▶ [Given data]
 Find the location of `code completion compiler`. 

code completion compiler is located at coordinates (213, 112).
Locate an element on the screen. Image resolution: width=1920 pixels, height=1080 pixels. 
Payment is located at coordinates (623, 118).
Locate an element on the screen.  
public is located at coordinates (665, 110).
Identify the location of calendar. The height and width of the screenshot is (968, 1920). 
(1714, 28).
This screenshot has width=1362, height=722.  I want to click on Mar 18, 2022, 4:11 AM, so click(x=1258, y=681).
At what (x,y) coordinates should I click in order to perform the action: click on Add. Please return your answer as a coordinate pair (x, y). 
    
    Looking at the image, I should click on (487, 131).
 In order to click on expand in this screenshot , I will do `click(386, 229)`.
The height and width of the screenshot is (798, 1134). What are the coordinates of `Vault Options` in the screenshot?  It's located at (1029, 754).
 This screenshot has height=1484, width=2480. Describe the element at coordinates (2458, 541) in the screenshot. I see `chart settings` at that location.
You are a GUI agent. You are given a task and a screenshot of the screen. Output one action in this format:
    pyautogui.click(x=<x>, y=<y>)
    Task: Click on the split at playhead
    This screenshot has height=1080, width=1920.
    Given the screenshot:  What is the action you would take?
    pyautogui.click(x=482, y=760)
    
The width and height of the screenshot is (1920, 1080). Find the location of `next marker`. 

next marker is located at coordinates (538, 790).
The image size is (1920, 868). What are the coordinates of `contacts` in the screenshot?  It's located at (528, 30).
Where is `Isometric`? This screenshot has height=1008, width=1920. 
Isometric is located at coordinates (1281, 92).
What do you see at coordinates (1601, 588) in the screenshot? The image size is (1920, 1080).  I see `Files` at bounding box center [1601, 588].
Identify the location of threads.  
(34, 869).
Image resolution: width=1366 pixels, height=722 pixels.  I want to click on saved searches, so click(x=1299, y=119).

▶ [What is expected]
Lay out every line of the rows above as a JSON list of strings, one string per line, with blank lines left out.

▶ [Task result]
[
  " Find the location of `code completion compiler`. ",
  "code completion compiler is located at coordinates (213, 112).",
  "Locate an element on the screen. Image resolution: width=1920 pixels, height=1080 pixels. ",
  "Payment is located at coordinates (623, 118).",
  "Locate an element on the screen.  ",
  "public is located at coordinates (665, 110).",
  "Identify the location of calendar. The height and width of the screenshot is (968, 1920). ",
  "(1714, 28).",
  "This screenshot has width=1362, height=722.  I want to click on Mar 18, 2022, 4:11 AM, so click(x=1258, y=681).",
  "At what (x,y) coordinates should I click in order to perform the action: click on Add. Please return your answer as a coordinate pair (x, y). ",
  "    Looking at the image, I should click on (487, 131).",
  " In order to click on expand in this screenshot , I will do `click(386, 229)`.",
  "The height and width of the screenshot is (798, 1134). What are the coordinates of `Vault Options` in the screenshot?  It's located at (1029, 754).",
  " This screenshot has height=1484, width=2480. Describe the element at coordinates (2458, 541) in the screenshot. I see `chart settings` at that location.",
  "You are a GUI agent. You are given a task and a screenshot of the screen. Output one action in this format:",
  "    pyautogui.click(x=<x>, y=<y>)",
  "    Task: Click on the split at playhead",
  "    This screenshot has height=1080, width=1920.",
  "    Given the screenshot:  What is the action you would take?",
  "    pyautogui.click(x=482, y=760)",
  "The width and height of the screenshot is (1920, 1080). Find the location of `next marker`. ",
  "next marker is located at coordinates (538, 790).",
  "The image size is (1920, 868). What are the coordinates of `contacts` in the screenshot?  It's located at (528, 30).",
  "Where is `Isometric`? This screenshot has height=1008, width=1920. ",
  "Isometric is located at coordinates (1281, 92).",
  "What do you see at coordinates (1601, 588) in the screenshot? The image size is (1920, 1080).  I see `Files` at bounding box center [1601, 588].",
  "Identify the location of threads.  ",
  "(34, 869).",
  "Image resolution: width=1366 pixels, height=722 pixels.  I want to click on saved searches, so click(x=1299, y=119)."
]